I was the first Western monk there. So it was quite a surprise for the local people. They were used to American airmen running around on motorcycles and so forth, but not for an American to become a Buddhist monk. Wat Pah Nong Pah Pong was considered one of the strictest, disciplined, and toughest monasteries in all of Thailand. They couldn’t see why I would even think of ordaining there. In the Thai tradition, usually during his lifetime, a man is supposed to ordain for at least one Vassa, the three months of the Rainy Season Retreat. Some people told me that spending even one Vassa Retreat at Wat Pah Pong was worth ten years of being a monk at any other monastery. But the things that impressed me were the teacher himself, Luang Por Chah, and that it was a disciplined place.
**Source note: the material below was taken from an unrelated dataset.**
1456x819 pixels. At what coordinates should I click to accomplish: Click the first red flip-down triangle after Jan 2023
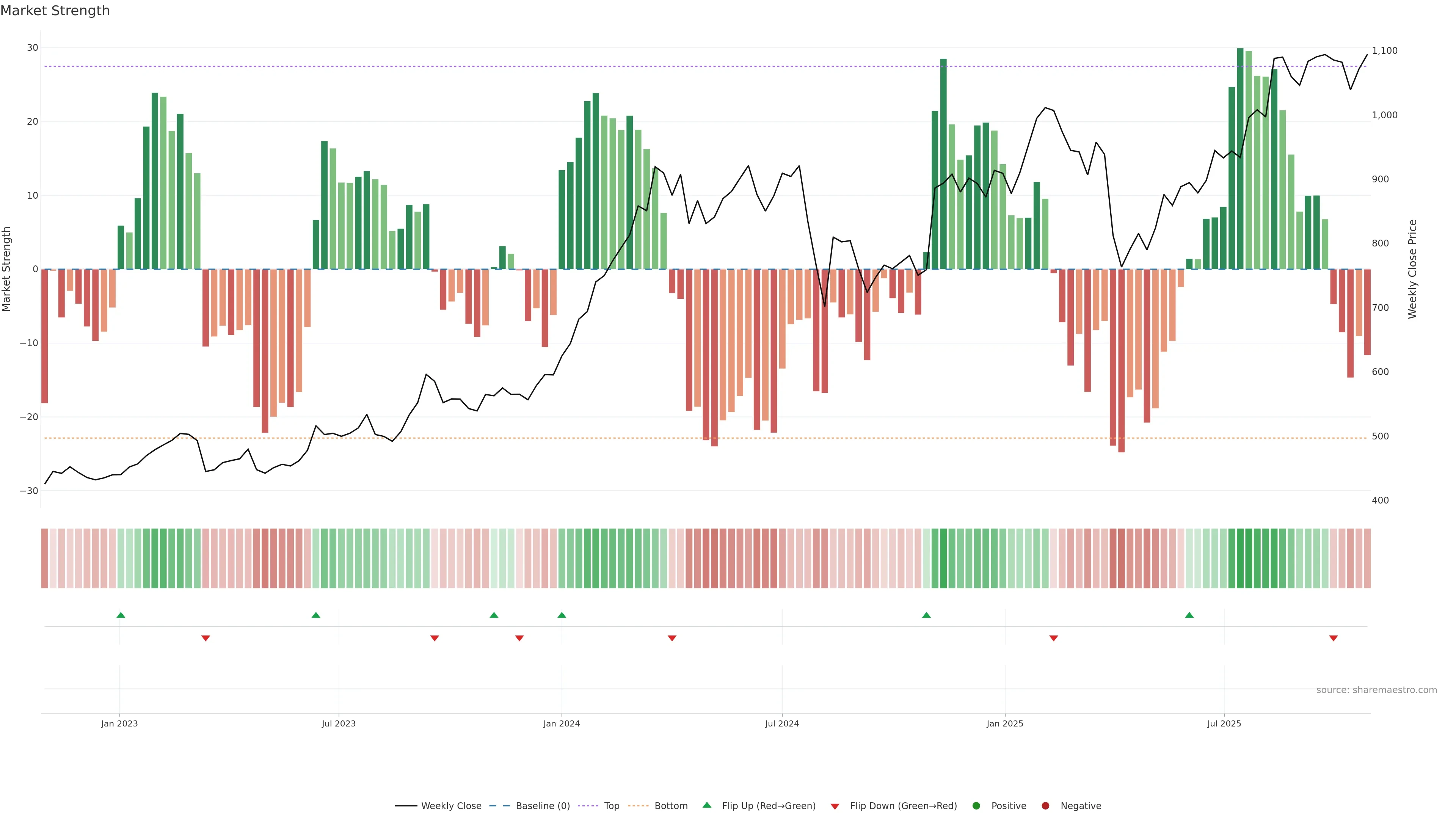(206, 638)
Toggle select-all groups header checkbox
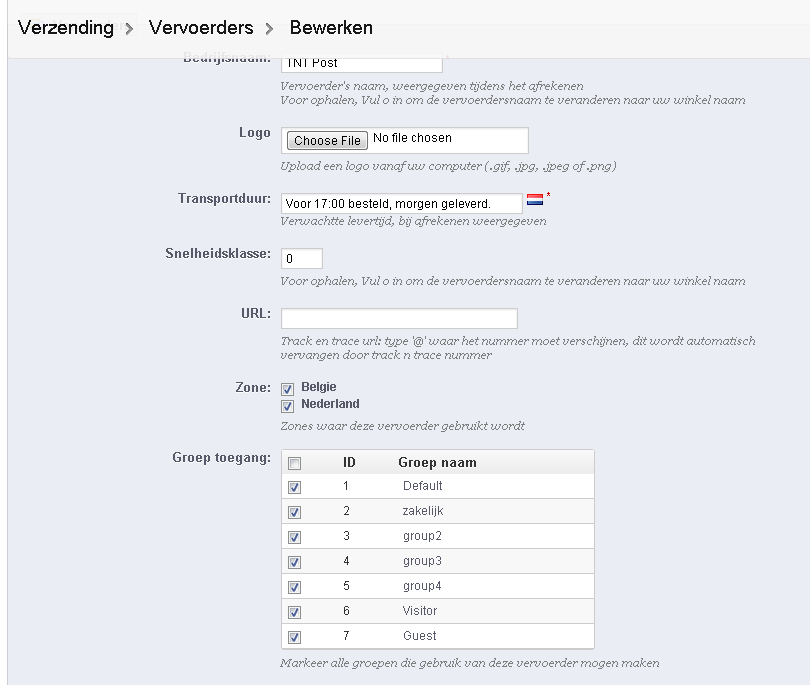 click(x=294, y=463)
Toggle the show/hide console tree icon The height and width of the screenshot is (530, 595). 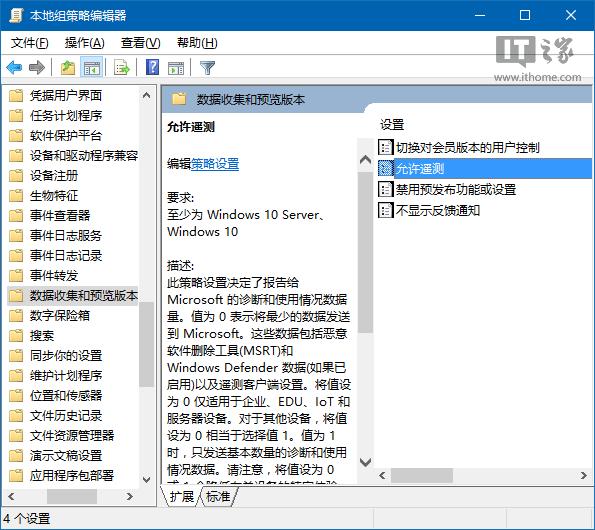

Thailand, being a Buddhist country for hundreds of years, has a wide range from the best to the worst. I never really wanted to become a monk if I had to live in the monasteries in Bangkok. My ideal monastery was these forest monasteries.

By circumstances or fate, destiny or whatever, I eventually found Luang Por Chah. It was a strange event because he wasn’t known even in Bangkok. He was becoming quite well known in the northeast Thailand, the Issan. But even the Thai people that I knew in Bangkok had never heard of him. By circumstances I met one of his disciples, a Thai monk who spoke English. At that time, I couldn’t speak Thai. This monk convinced me to spend my first Vassa as a bhikkhu with Luang Por Chah.

The first year when I was a sāmaṇera, I wasn’t with Luang Por Chah. I was living in Nongkai. I had the insight there that I needed to learn how to submit, to surrender, to obey. I had the very strong insight that if I was going to become a bhikkhu, I needed to be not just a kind of perfunctory bhikkhu just getting by, I needed to learn how to be under somebody and live in some kind of discipline where I had no say in the matter and that was beyond my control. Wat Pah Pong offered this opportunity because it’s a very traditional Thai Forest monastery and very strict on the Vinaya discipline.

Well this Vinaya discipline is not an easy one for an American from California because this is not what we expect from life. Even more so than the British, Americans have this very strong sense of self-assertion, independence, not being dependent on anybody, and proving one’s self. So, there’s very much this strong sense of “me” in my cultural conditioning. The importance of me and my life, what I think and what I want. I could see that that would be an obstruction. Even before I met Ajahn Chah there was too much of me in everything I did, even when I was living alone. So I had this insight that I would try to find a very strict Vinaya monastery, which I found through circumstances in meeting this disciple of Ajahn Chah.

When I went to Wat Pah Pong I immediately felt that this was what I was looking for. It was an intuitive sense. I had been to many other monasteries and never felt so strongly about staying at them. I met most of the well-known monastic teachers in Thailand and I was very much impressed with them. But I never felt any great affinity or desire to train under them or live with them. But I did with Ajahn Chah. So, the chemistry was right or the kamma or whatever way you want to explain it. Once I found this monastery, I didn’t really look any further. I decided to stay there as long as I could.

Excerpted from the talk “Early Years at Wat Pah Pong” from the collection “108 Talks.”